James Leisenring, a member of the International Accounting Standards Board, told attendees at an accounting conference in New York to disregard the board’s recently issued standard for recognizing and measuring financial instruments, acknowledging that political pressures had forced the board to publish the standard.

The new standard, IFRS 9, is the first of a three-part effort to replace the IAS 39 standard on financial instruments, which the European Commission and several European governments had pressed the IASB to revise after blaming fair value measurement for exacerbating the effects of the economic crisis.

“They said they wanted it done now, but they wanted it suspended,” said Leisenring, who is the IASB’s liaison to the U.S. Financial Accounting Standards Board. However, he noted that the mandatory adoption date is five years away, and he emphasized that the standard is subject to change as FASB works to revise its own fair value standards for financial instruments.

“We hope you’re smart enough not to adopt it,” warned Leisenring, noting that it was unusual for a standard-setter to tell accountants not to adopt a standard.

An IASB spokesman disavowed the comments, saying, “The IASB voted 13-2 in favor of IFRS 9. Jim was one of the dissenters. His comments on these issues are his own and do not represent the views of the board as a whole. The G20 asked that we complete this work by year-end, and we have done so.”


Speaking at Standard & Poor’s Accounting Hot Topics conference, Leisenring also pointed out that companies need to do a better job with their disclosures, noting that they are often scattered all over financial reports, particularly with regard to disclosures of derivatives. “They don’t put them all in one place,” he said. “They put them in a lot of places because the lawyers tell them they have to do it, to avoid liability.”

Matthew Schroeder, managing director and head of accounting policy at Goldman Sachs, argued that it was that way for a reason. “To try to distill all those derivatives into one footnote doesn’t do them justice,” he said.
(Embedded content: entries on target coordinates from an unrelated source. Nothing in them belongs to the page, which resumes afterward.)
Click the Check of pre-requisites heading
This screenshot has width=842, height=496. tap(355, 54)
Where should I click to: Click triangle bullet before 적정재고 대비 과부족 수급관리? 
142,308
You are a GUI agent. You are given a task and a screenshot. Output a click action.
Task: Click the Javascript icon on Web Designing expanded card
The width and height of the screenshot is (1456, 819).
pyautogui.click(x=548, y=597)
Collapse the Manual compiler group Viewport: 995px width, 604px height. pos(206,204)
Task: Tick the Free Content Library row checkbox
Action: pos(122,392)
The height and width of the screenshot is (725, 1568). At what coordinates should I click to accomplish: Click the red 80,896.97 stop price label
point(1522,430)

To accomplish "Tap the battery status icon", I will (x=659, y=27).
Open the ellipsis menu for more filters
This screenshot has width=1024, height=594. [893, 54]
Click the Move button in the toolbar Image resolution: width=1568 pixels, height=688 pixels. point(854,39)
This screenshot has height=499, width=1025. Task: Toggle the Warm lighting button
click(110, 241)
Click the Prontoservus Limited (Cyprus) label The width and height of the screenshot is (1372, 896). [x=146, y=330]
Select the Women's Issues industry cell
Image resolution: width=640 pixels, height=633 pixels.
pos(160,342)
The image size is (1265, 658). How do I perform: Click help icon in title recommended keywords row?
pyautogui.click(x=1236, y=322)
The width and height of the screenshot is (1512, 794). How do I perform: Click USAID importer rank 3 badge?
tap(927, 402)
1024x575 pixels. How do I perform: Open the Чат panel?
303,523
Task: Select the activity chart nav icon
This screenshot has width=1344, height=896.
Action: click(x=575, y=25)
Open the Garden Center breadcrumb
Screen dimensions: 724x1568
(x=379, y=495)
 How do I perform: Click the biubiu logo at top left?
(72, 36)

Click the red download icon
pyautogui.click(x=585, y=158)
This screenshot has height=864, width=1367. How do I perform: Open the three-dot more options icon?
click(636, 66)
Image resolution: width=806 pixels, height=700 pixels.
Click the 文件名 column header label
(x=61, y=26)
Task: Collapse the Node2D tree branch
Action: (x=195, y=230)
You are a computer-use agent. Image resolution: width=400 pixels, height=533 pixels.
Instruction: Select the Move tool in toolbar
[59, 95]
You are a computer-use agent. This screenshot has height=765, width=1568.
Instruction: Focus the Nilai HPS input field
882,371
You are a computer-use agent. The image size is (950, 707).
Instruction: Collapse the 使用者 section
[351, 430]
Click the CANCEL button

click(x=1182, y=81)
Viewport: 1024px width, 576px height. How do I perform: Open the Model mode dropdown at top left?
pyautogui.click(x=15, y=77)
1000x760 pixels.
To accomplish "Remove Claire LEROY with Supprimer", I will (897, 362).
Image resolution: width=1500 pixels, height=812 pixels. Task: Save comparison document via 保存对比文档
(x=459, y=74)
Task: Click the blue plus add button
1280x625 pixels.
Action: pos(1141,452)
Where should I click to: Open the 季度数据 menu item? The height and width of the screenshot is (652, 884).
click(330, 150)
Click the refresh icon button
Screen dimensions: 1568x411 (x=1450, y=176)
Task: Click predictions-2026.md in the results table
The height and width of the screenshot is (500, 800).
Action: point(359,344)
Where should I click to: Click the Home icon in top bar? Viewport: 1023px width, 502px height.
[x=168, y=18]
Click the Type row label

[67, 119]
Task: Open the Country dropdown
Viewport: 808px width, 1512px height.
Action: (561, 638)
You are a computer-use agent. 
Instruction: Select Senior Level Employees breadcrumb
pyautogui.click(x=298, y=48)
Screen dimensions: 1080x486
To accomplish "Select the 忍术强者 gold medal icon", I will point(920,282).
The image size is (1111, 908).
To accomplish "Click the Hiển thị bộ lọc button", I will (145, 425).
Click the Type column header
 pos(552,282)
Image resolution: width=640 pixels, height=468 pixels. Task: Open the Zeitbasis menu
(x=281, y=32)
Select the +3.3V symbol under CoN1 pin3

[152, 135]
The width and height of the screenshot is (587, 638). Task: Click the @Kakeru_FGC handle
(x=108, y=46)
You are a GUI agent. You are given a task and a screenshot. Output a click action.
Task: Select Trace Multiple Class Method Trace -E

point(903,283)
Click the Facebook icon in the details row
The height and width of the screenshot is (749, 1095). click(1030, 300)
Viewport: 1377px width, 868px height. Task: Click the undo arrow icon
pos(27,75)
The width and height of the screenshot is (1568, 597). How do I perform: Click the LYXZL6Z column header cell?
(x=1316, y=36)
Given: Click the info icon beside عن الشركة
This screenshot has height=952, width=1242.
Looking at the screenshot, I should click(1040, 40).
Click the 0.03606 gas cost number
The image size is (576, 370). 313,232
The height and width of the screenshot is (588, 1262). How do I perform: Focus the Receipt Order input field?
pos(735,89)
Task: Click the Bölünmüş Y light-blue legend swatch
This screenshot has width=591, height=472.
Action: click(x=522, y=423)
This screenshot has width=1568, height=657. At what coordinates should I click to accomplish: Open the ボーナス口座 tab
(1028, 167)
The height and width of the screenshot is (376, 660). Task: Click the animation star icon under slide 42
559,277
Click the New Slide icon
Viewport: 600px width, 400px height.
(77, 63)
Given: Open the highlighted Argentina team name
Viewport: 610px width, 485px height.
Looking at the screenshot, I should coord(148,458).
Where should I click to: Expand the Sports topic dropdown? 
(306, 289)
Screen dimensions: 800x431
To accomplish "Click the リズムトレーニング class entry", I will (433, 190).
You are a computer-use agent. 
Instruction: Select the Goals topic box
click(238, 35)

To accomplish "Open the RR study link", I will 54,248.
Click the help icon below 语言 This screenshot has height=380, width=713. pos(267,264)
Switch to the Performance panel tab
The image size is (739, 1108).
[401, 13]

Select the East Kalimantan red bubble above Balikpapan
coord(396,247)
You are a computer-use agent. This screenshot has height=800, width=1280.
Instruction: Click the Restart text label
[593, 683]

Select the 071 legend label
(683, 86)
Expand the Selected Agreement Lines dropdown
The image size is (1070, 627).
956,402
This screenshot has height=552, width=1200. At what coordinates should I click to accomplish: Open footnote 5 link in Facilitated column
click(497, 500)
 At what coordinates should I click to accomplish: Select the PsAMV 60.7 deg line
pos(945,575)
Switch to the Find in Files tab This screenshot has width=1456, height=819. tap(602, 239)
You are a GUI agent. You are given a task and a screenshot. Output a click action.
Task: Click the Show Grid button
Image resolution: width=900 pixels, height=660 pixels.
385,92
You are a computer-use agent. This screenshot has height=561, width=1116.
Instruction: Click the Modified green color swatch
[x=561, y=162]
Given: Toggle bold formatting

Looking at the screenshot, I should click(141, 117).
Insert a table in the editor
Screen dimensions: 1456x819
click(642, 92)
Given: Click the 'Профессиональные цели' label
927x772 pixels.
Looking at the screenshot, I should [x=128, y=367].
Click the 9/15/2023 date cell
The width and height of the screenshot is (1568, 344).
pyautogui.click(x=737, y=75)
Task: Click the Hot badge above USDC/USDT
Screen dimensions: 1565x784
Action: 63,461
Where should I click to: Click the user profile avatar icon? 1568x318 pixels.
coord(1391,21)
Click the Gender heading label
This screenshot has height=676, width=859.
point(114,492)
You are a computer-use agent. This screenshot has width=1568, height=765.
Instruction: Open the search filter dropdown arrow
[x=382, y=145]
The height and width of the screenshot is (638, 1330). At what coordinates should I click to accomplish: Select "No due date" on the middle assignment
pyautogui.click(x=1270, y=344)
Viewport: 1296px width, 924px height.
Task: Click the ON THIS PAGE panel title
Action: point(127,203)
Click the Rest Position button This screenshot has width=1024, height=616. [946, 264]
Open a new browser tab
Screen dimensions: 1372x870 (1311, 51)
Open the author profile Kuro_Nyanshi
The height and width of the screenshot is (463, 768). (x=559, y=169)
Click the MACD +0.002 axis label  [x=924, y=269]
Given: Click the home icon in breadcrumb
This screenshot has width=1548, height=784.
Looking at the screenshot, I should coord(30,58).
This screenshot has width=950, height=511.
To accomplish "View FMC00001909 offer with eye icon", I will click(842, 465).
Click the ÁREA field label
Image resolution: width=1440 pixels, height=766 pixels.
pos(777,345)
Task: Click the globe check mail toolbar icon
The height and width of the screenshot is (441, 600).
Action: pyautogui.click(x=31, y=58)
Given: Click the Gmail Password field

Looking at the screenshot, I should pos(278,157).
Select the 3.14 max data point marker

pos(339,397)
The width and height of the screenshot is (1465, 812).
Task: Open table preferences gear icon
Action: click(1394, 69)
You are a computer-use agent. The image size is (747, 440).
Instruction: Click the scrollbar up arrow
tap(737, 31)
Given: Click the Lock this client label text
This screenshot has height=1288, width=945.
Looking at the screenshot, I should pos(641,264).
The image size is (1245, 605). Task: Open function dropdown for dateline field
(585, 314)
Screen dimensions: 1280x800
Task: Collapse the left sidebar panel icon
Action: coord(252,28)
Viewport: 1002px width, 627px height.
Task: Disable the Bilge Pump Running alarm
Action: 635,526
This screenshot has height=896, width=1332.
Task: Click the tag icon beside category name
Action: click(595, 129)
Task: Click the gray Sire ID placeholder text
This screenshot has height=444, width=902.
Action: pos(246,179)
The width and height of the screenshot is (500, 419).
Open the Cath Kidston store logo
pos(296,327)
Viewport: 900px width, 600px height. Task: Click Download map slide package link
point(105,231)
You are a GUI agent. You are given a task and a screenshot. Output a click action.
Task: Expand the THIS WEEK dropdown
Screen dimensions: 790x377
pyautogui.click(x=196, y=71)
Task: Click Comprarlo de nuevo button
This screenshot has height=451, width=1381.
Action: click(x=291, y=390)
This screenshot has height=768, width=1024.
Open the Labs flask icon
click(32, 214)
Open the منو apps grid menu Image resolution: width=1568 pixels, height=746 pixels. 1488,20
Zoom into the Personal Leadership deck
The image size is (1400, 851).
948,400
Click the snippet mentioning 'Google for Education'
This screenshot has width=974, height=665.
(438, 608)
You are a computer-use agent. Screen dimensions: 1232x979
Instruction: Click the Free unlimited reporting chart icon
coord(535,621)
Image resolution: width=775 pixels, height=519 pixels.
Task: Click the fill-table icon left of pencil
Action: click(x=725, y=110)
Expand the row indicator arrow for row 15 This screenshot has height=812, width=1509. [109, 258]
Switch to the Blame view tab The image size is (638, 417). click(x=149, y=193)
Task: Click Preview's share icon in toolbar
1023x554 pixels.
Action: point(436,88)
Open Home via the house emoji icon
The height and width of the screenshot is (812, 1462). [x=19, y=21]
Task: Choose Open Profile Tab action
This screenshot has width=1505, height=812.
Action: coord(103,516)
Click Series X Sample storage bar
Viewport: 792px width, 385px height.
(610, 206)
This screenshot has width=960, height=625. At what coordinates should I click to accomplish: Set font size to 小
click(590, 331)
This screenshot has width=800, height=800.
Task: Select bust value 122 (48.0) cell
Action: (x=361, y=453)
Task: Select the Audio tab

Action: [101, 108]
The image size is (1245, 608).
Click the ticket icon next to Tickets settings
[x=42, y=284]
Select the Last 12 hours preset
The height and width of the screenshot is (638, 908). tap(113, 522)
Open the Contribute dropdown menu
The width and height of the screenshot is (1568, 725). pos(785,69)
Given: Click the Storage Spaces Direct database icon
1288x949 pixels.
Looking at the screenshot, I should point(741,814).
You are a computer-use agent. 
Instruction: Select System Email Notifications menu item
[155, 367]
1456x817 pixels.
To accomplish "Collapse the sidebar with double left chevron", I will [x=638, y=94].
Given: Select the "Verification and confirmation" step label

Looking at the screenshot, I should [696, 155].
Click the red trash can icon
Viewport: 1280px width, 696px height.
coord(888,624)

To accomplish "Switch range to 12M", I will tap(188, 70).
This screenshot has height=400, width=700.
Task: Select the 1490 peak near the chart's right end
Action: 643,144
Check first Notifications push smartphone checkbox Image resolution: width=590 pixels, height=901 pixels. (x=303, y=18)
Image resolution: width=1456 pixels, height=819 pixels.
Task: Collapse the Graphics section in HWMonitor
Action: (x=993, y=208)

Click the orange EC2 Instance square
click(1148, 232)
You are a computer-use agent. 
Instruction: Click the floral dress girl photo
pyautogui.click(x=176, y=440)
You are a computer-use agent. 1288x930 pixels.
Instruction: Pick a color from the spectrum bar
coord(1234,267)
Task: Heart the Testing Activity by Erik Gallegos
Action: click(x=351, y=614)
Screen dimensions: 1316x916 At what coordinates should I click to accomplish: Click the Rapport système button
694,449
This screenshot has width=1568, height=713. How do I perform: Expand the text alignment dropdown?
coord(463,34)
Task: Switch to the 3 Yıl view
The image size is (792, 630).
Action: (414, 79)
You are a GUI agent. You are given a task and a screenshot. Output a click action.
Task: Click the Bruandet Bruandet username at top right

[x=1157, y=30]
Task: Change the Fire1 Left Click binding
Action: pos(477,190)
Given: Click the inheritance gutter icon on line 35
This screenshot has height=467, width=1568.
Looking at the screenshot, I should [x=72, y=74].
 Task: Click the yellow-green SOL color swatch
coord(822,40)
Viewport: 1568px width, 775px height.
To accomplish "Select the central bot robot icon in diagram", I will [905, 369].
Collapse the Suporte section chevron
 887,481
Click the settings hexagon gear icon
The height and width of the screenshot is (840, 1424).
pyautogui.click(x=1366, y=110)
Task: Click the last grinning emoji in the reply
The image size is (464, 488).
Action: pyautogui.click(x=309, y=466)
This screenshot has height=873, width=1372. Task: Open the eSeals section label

However, like Leisenring, he also decried the politicization of accounting standards. “We had been bullish on convergence,” he said. “We’re tempering that, seeing the political influence in the past year.” He noted that Goldman is providing input to the IASB in London, particularly on consolidation standards and fair value standards. “Things have clearly troubled us in what the IASB proposed, but they’re starting to come the other way,” he said.


Speaking on a later panel, another IASB member, Patrick Finnegan, backed Leisenring’s comments. “I consider Jim Leisenring a colleague and a friend, and I wish he had expressed those views 10 or 15 or 20 years ago when it was a different environment,” he said. “But let’s not waste a good crisis.”

He too criticized political interference with accounting standards. “The politicization of accounting standards has undermined confidence in the markets and affected even the way Goldman Sachs is dealing with convergence,” said Finnegan. He is encouraging IASB Chairman Sir David Tweedie and the IASB staff to develop a cohesive framework to present information such as derivatives disclosures.

The panelists also discussed the issuance of recent FASB standards, such as FAS 166 and 167, to move off-balance-sheet special-purpose entities back onto the balance sheet, and how that is affecting the convergence process. “The issuance of those pronouncements does move us closer,” said SEC deputy chief accountant Julie Erhardt.

Another regulator, Arthur Lindo, associate director and chief accountant of the Federal Reserve System, said the Fed needs more information across sectors to properly assess risk. "We in the regulatory community do have access to considerably more information than investors," he said. "Even though we have access to more information, we don't have access to information on risks across sectors. It takes us time to pull all this together." He noted that having that type of information would have provided information earlier on AIG's relationships with its counterparties.